[Problem]: Among the entries below, tally the lines that include "computer", and give the number alone.
┄┄┄┄┄┄
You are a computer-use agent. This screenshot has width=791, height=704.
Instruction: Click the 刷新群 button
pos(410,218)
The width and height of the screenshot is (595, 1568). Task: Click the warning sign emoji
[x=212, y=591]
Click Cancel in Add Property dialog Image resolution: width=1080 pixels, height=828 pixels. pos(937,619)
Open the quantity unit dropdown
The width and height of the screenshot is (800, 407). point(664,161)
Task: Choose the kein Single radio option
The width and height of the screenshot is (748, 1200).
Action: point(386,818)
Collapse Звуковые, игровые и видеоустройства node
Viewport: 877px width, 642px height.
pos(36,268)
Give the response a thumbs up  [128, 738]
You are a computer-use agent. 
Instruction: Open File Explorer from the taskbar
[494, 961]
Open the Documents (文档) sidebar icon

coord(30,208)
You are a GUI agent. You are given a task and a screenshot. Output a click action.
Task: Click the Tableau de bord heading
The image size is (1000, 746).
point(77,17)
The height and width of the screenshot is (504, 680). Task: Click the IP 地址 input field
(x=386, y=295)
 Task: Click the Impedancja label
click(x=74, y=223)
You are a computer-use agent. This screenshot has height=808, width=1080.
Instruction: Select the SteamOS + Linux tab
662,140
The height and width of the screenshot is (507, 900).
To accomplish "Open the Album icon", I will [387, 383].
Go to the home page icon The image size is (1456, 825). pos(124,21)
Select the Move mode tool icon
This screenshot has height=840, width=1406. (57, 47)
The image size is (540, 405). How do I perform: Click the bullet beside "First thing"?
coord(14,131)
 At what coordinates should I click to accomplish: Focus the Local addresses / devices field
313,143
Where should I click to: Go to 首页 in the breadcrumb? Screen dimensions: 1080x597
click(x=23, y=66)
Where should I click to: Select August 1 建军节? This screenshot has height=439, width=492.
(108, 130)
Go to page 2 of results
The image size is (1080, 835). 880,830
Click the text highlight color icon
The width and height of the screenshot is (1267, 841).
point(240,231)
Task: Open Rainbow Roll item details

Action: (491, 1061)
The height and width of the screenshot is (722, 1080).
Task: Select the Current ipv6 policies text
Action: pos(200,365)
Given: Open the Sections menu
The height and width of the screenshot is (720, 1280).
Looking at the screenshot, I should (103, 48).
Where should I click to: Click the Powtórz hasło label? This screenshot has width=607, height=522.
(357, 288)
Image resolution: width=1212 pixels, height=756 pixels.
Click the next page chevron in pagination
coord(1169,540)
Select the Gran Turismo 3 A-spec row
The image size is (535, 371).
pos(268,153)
┄┄┄┄┄┄
[Your response]: 3